Another problem arose: we needed a bed.   Since the little apartment is downstairs and Joseph obviously couldn’t do stairs, he needed to be on the main level during his recovery.  My lovely teenage daughter Anna graciously gave up her bedroom to be the convalescence room and we moved her bed into the family room, where she had no privacy whatsoever, but at least she had a place to sleep.

But we needed another bed for Joseph, and then my married daughter Melanie called to ask if she could borrow the truck to pick up a bed for her guest bedroom she was putting together.  I said, “Sure, no problem, but can we borrow it for 6-8 weeks for Joseph first?”  We kept it wrapped in the plastic, so it would still be nice for her after we returned it, so it probably made crinkly sounds for Joseph when he moved around, but we figured that was the least of his problems, and voila, we had a bed.  What a coincidence.

These things were prepared

So like Nephi, I can testify that these things were prepared of the Lord that we might not perish and the means were provided to help us get through a difficult time.  I openly admit, that I’m not as cool as Nephi.  He showed a level of faith and obedience that I lack. I am weak and foolish, but I’m trying.

In a previous General Conference, President Eyring gave a talk on Gratitude for the blessing of the gospel.  Gratitude for the atonement, gratitude that we get to take the sacrament, gratitude for forgiveness, gratitude for baptism, gratitude for the growth and progress of the church,and gratitude for the love of our savior.  Regardless of the challenges that each one of us are facing, these are blessings that we all share  President Eyring asked us to make a special effort to make gratitude a part of our Sabbath observance and promised that as we do this we will find greatest joy.  And he reminded us to think about the lesson taught in the song “Count Your Many Blessings”:

Count Your Many Blessings

When upon life’s billows you are tempest-tossed,

When you are discouraged, thinking all is lost,

Count your many blessings; name them one by one,

And it will surprise you what the Lord has done.



Count your blessings; Name them one by one

Count your blessings; See what God hath done.

Count your blessings; Name them one by one.

Count your many blessings; See what God hath done.


Are  you ever burdened with a load of care?

Does the cross seem heavy you are called to bear?

Count your many blessings; ev’ry doubt will fly,

And you will be singing as the days go by.


When you look at others with their lands and gold,

Think what Christ has promised you his wealth untold.

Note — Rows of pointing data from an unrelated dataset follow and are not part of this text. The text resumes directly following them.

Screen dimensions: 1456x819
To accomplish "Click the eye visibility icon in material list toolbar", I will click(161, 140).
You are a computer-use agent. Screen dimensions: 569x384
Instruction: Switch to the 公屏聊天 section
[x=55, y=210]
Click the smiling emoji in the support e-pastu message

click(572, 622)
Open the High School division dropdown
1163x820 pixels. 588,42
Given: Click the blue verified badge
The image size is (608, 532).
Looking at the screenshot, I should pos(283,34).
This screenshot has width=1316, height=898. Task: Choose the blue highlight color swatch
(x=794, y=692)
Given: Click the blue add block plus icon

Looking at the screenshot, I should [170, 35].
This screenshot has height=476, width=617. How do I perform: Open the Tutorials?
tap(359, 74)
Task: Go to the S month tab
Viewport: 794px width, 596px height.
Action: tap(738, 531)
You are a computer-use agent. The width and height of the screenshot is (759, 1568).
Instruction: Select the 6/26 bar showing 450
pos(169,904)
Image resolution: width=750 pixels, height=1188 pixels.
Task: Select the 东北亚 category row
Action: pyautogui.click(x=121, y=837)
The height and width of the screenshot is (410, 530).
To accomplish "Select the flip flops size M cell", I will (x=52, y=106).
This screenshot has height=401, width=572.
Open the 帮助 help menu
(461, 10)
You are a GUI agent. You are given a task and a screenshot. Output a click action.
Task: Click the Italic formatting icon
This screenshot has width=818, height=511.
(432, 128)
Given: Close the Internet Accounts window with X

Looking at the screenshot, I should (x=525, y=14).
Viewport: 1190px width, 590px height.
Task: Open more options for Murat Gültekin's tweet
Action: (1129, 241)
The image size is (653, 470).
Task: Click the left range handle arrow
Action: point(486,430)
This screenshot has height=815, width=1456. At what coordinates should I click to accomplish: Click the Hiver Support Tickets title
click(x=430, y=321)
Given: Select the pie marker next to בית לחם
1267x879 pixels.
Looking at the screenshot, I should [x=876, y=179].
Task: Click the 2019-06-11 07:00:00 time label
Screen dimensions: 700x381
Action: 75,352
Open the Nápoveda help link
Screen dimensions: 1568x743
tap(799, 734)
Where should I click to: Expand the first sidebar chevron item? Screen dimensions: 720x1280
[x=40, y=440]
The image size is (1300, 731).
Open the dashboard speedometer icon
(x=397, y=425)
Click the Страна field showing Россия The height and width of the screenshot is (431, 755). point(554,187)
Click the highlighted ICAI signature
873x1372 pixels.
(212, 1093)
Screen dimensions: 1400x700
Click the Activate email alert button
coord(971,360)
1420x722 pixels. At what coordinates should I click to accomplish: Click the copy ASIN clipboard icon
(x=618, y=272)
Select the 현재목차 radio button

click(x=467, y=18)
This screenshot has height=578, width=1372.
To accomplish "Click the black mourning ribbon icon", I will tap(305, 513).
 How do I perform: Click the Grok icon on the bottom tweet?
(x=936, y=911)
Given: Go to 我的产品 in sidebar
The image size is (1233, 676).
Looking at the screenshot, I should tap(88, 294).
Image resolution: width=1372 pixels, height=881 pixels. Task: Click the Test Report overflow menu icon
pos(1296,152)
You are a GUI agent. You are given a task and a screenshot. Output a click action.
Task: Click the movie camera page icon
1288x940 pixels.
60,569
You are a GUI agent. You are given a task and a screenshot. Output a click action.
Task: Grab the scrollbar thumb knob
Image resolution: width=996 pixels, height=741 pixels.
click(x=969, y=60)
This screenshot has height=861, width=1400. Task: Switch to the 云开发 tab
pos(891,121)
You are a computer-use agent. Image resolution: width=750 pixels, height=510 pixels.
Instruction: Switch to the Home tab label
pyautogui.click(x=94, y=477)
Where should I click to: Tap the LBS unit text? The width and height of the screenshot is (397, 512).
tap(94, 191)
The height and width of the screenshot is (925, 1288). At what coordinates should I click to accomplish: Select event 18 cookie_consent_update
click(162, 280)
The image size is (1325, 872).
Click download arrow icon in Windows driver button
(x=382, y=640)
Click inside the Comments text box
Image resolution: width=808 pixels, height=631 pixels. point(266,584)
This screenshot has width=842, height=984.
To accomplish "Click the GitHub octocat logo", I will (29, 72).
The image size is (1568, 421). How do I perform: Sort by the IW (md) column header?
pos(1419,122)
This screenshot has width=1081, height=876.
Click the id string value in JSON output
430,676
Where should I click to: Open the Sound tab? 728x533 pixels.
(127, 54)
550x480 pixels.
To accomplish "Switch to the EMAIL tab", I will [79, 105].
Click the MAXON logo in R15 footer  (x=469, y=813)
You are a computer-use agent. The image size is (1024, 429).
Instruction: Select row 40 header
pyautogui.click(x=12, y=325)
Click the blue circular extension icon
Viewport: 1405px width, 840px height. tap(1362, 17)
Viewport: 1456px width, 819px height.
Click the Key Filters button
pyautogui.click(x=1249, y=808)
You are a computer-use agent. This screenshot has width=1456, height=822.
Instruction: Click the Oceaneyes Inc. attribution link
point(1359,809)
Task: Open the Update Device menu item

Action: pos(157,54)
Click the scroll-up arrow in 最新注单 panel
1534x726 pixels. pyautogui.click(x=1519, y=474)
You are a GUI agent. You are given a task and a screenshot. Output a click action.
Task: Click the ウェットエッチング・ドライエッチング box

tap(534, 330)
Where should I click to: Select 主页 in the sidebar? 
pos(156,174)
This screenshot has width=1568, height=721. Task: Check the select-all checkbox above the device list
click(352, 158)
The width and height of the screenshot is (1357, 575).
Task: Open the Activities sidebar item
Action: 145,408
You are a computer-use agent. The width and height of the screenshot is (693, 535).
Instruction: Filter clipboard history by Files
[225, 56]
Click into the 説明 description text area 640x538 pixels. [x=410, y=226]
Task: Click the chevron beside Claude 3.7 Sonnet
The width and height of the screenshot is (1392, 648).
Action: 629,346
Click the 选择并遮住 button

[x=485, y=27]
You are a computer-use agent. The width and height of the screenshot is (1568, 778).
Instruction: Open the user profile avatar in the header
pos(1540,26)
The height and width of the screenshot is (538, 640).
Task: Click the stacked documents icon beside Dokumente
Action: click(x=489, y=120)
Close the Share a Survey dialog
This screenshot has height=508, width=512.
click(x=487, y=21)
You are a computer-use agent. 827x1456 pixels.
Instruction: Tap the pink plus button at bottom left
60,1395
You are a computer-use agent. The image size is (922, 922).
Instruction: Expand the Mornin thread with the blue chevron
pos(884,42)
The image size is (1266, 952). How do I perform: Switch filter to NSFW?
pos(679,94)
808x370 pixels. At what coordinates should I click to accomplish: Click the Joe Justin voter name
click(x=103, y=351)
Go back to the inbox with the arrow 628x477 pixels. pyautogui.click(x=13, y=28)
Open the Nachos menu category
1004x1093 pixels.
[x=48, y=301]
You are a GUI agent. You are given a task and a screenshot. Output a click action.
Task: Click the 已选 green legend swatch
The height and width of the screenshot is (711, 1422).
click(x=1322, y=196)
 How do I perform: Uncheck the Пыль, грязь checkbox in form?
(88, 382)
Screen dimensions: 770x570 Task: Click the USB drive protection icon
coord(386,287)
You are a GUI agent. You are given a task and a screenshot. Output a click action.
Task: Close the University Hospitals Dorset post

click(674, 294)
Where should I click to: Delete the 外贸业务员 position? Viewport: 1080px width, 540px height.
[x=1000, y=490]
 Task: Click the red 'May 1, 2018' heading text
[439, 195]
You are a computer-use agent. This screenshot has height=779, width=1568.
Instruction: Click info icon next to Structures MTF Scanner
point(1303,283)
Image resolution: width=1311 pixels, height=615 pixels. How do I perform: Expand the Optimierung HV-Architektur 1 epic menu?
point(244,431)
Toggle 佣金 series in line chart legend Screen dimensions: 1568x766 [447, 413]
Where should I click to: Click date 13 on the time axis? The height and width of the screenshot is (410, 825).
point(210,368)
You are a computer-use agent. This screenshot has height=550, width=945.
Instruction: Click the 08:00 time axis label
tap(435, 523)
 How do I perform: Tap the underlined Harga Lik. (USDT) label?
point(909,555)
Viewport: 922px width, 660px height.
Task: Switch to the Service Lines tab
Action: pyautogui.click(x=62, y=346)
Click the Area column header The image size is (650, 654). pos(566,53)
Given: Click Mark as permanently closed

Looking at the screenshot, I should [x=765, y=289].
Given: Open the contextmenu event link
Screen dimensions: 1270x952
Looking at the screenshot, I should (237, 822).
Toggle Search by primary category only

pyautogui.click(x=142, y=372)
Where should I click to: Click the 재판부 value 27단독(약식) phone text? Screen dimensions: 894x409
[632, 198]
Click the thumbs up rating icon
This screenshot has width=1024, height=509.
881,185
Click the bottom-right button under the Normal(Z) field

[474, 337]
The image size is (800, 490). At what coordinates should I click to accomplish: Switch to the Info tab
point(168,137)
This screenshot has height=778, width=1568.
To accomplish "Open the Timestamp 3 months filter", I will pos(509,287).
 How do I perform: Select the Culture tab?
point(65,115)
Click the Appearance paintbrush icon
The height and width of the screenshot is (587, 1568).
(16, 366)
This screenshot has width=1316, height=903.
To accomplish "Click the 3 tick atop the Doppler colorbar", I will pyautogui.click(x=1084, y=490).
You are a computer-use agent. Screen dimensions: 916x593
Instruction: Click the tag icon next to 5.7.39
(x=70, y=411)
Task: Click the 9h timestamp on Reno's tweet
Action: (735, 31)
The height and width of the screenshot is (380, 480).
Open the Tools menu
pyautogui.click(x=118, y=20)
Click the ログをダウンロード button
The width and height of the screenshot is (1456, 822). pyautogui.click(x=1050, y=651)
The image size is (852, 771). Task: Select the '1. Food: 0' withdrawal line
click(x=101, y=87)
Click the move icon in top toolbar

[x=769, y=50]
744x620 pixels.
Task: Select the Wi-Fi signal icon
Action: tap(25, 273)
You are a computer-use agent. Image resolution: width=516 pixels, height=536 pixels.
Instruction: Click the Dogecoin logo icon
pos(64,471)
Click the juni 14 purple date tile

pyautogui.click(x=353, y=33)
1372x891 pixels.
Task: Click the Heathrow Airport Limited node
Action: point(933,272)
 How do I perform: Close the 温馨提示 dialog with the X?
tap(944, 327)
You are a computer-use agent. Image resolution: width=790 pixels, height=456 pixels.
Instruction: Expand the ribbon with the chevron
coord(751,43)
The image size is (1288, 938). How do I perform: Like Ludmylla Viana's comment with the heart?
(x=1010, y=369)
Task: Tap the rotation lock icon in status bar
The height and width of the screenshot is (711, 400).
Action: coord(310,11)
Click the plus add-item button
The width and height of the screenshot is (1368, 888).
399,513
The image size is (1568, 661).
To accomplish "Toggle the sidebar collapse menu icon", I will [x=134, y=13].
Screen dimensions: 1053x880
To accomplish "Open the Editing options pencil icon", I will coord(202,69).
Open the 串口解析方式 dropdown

Count your many blessings; money cannot buy

Your reward in heaven nor your home on high.


So amid the conflict, whether great or small,

Do not be discouraged; God is over all.

Count your many blessings; angels will attend,

Help and comfort give you to your journey’s end.


Text: Johnson Oatman Jr. 1856-1922

Music: Edwin O. Excell, 1851-1921


With gratitude in our hearts, we can find reasons to sing, even through difficult times.